16.      Het verzoek om een prejudiciële beslissing is bij het Hof ingekomen op 11 april 2022. Partijen in het hoofdgeding, de ORF, de Oostenrijkse en de Deense regering en de Commissie hebben schriftelijke opmerkingen ingediend. Diezelfde partijen en de Franse regering waren vertegenwoordigd ter terechtzitting van 15 februari 2023.

 Analyse

17.      Verzoekster in het hoofdgeding vordert terugbetaling van de btw die is berekend over de door haar betaalde programmavergoeding. Zij is namelijk van mening dat deze belasting, gelet op het arrest Český rozhlas, in strijd met het Unierecht is geheven.
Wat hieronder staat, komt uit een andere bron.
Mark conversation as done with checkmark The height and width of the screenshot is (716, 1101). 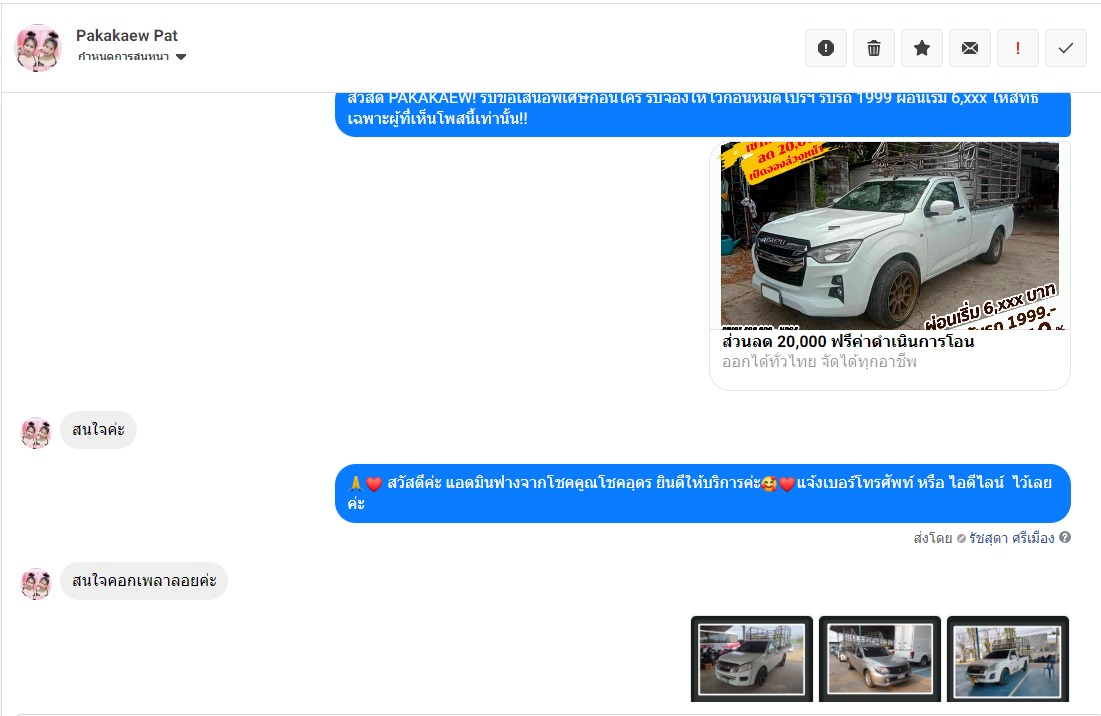1065,48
Met de prejudiciële vragen in de onderhavige zaak, die ik tezamen zal behandelen, wenst de verwijzende rechter in wezen te vernemen of artikel 2, lid 1, onder c), van richtlijn 2006/112, gelezen in samenhang met artikel 378, lid 1, van deze richtlijn alsmede artikel 151, lid 1, van de Toetredingsakte van 1994 en deel IX, punt 2, onder h), van bijlage XV bij die akte, aldus moet worden uitgelegd dat de Republiek Oostenrijk gerechtigd is om btw over de programmavergoeding van § 31 ORF-G te heffen.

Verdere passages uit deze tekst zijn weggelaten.